Federal investigators are trying to determine
whether he violated insider-trading laws when he
unloaded $12.1 million worth of Enron stock last year,
between June and October. This is only one of several
inquiries Mr. White is likely to be facing in coming
months. When he was tapped by theBush administration
for the Pentagon post, he was vice chairman of Enron's
Energy Services unit. That operation has since been
accused by former employees of having engaged in the
types of improper accounting that led to the company's
downfall, though Mr. White denies any wrongdoing.

After initially underreporting the number in response to
Congressional inquiries, Mr. White ultimately
acknowledged having had 84 phone calls, attempted calls
and meetings with current or former Enron employees in
his first 10 months as Army secretary. He insists,
however, that he never sold stock based on what anyone
at Enron told him, and points out that he did not sell
some of his holdings until after the company went into a
tailspin.

Whether or not he committed any crimes, Mr. White has
shown a troubling disregard for the ethical responsibilities
that come with public service. The chairman and the
ranking Republican member of the Senate Armed
Services Committee rebuked him for failing to abide by
the ethics agreement that required him to fully divest
himself in a timely fashion of his stake in Enron. After
being given repeated extensions until the end of last
November, Mr. White held onto options to buy 665,000
company shares until the middle of January. On yet
another ethical front, the Pentagon's inspector general is
looking into allegations that Mr. White has improperly
used government planes for personal travel.
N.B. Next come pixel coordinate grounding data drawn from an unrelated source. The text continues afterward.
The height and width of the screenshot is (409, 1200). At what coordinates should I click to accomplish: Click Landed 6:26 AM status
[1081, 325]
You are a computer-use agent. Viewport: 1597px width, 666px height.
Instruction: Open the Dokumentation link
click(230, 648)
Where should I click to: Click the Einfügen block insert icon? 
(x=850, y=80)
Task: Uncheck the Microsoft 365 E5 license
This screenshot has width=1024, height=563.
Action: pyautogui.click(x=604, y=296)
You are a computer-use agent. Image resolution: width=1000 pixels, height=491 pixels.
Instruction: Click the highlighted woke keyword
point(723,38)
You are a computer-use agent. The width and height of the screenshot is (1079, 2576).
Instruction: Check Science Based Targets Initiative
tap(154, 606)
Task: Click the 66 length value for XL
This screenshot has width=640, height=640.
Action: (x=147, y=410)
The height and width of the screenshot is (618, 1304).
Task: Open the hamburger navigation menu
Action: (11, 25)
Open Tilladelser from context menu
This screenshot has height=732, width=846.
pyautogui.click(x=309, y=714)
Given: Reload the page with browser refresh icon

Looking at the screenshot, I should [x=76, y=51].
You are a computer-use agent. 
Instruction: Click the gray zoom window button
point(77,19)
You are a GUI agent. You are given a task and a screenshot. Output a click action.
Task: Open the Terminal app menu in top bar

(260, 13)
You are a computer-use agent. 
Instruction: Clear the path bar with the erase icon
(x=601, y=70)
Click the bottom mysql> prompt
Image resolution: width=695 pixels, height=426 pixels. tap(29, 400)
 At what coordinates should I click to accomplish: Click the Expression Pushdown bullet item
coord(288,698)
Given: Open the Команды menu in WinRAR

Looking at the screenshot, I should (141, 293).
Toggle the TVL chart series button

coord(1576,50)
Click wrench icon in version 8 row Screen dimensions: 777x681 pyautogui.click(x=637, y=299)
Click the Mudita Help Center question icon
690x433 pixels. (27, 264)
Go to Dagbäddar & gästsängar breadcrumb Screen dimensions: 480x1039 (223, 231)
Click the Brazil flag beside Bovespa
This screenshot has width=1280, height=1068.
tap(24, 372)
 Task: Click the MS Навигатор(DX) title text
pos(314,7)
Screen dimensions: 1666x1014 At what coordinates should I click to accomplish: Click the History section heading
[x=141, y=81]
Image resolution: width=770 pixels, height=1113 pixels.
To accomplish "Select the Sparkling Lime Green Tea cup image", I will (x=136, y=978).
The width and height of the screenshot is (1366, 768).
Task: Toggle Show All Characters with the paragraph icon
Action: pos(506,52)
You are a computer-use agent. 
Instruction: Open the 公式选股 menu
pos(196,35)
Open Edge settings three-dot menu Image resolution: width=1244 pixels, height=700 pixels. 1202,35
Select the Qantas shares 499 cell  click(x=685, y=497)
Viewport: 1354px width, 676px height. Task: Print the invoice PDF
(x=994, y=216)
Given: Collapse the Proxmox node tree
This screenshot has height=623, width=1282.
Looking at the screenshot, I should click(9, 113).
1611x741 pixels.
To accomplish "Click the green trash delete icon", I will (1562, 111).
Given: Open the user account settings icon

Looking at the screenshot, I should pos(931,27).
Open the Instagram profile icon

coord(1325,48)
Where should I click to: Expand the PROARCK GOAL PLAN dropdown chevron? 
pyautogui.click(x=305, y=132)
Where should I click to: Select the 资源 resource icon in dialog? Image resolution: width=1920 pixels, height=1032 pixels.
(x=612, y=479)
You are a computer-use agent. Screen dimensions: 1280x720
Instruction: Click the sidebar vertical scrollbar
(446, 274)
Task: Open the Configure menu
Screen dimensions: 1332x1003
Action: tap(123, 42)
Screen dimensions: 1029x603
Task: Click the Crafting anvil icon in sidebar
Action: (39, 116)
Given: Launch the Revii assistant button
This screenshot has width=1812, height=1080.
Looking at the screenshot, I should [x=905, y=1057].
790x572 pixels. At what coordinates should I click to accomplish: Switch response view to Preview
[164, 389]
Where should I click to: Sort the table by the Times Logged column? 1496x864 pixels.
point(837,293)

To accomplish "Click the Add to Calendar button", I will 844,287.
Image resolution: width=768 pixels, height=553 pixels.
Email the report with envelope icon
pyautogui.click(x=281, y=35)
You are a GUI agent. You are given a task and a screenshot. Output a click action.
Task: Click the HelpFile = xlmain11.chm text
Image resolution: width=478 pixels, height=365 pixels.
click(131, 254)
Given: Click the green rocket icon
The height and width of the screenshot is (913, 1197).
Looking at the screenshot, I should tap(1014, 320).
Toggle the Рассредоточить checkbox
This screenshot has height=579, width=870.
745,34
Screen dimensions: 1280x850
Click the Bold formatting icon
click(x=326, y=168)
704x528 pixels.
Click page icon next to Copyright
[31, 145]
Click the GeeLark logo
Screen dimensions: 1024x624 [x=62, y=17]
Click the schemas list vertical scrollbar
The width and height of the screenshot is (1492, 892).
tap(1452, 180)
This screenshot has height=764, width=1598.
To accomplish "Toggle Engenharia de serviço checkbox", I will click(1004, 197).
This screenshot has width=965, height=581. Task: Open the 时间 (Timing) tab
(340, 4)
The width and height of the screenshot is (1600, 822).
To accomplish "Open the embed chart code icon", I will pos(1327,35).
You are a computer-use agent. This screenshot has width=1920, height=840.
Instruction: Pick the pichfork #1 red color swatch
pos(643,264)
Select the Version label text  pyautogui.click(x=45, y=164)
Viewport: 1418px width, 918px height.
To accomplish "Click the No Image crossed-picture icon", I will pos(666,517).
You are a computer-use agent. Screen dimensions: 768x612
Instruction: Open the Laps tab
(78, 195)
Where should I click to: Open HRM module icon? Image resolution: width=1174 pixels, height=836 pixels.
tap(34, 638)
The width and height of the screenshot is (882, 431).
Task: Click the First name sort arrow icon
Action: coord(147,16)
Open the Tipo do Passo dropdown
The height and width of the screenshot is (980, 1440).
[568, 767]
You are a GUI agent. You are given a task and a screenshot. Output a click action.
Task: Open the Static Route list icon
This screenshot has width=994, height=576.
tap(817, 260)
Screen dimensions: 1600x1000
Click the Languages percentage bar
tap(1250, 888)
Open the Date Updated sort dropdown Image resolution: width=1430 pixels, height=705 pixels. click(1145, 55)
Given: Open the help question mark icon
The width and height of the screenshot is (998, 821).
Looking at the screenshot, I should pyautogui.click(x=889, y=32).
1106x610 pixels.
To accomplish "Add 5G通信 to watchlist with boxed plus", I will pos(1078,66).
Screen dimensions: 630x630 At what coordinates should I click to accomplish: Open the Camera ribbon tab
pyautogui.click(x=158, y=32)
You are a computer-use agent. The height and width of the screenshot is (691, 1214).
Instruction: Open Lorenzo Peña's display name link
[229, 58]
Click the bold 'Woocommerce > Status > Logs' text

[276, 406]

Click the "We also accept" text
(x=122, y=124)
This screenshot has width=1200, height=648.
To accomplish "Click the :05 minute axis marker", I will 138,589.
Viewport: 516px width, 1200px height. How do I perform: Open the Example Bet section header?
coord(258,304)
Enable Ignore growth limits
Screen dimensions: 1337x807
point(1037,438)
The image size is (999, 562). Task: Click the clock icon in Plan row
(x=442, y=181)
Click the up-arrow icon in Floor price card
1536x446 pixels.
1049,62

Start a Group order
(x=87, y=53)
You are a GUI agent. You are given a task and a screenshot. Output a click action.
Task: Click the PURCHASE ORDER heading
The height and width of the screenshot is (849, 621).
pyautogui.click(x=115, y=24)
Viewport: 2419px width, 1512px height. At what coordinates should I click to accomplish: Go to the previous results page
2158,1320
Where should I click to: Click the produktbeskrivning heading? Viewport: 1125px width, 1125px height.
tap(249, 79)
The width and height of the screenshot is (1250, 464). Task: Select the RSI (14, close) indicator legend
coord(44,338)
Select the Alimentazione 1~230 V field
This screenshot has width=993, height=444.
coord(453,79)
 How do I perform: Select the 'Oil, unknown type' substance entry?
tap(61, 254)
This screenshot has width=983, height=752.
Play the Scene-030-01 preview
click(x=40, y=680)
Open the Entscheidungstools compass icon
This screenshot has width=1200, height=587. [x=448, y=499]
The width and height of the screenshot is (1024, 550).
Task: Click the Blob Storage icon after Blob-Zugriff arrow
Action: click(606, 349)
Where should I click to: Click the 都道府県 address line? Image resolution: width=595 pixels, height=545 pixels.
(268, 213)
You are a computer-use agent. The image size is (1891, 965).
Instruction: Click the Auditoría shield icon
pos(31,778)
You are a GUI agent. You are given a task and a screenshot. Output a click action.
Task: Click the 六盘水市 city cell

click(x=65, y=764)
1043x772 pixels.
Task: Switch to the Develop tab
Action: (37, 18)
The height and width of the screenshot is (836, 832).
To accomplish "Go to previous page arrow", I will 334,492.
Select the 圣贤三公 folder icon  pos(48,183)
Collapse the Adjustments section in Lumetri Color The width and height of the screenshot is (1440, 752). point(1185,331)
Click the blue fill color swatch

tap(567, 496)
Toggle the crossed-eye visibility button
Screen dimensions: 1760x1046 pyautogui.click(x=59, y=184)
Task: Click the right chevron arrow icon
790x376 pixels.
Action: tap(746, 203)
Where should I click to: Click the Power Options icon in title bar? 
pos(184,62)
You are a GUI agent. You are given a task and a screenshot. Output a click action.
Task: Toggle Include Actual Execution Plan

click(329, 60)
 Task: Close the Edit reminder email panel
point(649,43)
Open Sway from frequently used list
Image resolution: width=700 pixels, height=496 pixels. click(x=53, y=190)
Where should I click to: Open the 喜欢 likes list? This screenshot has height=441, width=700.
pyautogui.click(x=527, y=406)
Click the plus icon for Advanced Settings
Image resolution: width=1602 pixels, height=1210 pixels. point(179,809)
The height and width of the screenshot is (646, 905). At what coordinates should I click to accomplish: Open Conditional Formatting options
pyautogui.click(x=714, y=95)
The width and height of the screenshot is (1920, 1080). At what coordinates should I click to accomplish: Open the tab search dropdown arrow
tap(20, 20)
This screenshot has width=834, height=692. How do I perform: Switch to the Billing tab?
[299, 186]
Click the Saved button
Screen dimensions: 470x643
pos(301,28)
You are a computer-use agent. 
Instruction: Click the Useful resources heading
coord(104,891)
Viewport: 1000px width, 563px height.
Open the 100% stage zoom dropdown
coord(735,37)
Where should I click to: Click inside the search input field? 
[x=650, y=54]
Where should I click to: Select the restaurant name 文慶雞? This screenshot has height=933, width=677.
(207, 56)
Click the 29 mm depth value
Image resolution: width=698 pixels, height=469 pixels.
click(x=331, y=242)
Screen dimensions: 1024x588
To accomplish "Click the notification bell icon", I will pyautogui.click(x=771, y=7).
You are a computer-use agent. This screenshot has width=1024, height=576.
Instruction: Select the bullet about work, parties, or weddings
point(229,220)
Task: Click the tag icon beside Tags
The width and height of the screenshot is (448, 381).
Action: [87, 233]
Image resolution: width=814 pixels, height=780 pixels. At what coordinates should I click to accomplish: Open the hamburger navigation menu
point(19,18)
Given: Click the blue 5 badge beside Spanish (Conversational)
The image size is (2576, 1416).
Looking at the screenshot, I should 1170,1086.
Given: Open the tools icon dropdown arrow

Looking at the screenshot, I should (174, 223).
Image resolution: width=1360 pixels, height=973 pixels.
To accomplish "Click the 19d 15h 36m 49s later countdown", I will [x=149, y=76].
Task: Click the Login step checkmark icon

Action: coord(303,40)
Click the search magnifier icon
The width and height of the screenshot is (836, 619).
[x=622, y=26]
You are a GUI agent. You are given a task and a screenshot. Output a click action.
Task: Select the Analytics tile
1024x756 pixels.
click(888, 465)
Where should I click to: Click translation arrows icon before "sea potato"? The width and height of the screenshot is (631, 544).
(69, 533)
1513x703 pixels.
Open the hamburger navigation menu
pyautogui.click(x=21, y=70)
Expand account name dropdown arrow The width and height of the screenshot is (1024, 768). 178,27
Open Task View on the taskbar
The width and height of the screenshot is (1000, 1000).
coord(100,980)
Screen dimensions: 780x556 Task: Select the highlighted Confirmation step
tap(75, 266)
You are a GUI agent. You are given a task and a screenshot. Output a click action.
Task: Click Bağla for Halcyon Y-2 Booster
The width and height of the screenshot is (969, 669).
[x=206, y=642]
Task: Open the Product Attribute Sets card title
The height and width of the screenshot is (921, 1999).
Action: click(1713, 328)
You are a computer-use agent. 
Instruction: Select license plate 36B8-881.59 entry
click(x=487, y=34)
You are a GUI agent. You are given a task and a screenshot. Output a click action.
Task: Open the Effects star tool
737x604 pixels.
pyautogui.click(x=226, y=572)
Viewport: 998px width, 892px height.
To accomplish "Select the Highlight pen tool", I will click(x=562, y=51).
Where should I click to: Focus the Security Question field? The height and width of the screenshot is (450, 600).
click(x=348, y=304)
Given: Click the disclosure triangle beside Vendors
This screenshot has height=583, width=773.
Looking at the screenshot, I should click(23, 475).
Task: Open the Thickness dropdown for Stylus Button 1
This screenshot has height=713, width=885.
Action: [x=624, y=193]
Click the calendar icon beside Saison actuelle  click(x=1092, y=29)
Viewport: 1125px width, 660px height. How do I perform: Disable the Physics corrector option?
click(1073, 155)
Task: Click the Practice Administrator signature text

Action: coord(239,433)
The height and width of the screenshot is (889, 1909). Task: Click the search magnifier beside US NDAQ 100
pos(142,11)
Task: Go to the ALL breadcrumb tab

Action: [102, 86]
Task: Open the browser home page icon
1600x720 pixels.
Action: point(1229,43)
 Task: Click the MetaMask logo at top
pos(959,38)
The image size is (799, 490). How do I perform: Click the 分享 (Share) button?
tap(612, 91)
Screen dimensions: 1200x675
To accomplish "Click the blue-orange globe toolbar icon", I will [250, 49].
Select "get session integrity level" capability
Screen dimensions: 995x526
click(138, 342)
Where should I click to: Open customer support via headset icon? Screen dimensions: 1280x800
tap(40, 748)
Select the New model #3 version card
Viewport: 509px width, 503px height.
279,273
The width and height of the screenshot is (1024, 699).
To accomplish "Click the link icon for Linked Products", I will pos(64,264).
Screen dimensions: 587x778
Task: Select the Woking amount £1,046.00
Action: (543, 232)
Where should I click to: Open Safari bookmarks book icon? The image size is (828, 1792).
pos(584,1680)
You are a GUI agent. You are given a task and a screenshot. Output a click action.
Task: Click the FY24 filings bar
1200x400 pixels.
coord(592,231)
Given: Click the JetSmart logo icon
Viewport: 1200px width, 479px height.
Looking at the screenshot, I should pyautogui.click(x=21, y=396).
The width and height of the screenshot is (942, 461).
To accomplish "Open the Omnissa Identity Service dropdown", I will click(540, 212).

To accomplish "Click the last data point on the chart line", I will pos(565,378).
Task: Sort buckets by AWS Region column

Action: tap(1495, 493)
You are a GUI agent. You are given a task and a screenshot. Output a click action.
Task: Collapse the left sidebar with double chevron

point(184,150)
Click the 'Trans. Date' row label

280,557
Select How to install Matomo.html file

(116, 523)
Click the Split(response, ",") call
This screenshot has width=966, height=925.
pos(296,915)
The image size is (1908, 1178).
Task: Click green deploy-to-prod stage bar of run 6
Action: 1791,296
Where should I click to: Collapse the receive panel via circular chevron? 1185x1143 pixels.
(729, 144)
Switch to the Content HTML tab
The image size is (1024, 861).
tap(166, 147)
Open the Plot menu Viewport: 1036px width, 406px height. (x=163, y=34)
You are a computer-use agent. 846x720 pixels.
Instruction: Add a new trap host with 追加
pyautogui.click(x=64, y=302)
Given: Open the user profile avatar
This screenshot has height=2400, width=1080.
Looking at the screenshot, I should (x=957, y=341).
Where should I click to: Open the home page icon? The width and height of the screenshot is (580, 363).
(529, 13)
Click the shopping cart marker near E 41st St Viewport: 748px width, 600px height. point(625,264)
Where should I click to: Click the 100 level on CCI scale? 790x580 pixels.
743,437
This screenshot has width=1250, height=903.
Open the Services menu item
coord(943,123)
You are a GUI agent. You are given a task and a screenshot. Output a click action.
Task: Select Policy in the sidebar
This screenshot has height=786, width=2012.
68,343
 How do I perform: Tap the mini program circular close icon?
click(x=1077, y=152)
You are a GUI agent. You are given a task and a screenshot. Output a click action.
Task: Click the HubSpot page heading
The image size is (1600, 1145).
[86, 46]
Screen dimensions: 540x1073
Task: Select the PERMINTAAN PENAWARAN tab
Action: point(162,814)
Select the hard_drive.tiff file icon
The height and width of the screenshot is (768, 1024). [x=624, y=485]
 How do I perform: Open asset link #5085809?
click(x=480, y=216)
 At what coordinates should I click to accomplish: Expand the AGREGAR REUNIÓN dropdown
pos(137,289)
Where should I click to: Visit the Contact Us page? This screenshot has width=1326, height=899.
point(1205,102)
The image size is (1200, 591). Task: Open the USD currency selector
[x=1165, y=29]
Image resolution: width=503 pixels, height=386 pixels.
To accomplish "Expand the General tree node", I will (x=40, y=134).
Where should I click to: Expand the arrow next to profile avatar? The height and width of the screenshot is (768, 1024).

Mr. White's most damning liability may be his own
résumé. His affiliation with the once-vaunted Enron, the
credential that got him hired by the Bush administration,
is looking more like a disqualifier a year later. If the
president was looking for a canny administrator who could
make things work, he was obviously looking at the wrong
company.


Either Mr. White was a perpetrator in Enron's sham
accounting or he was hoodwinked by the likes of Jeffrey
Skilling and Andrew Fastow. He pleads the latter, saying
he and other executives at Enron's various business units
had no way of knowing of the destructive self-dealing with
offshore partnerships orchestrated by the company's two
top executives, with the board's approval.

That claim is somewhat undermined by his own unit's
aggressive accounting, the number of Enron executives
who did express concern about the company's ways and
Mr. White's ethical lapses since he entered government.
But even if it were true, his blissful ignorance about
Enron's true state of affairs would hardly commend him
for his current office, where he is entrusted by taxpayers
to oversee a complex bureaucracy and intricate
weapons-procurement programs.


The time has come for Mr. White to acknowledge that he
no longer has the credibility to fulfill his mission at the
Pentagon. The honorable course would be to resign.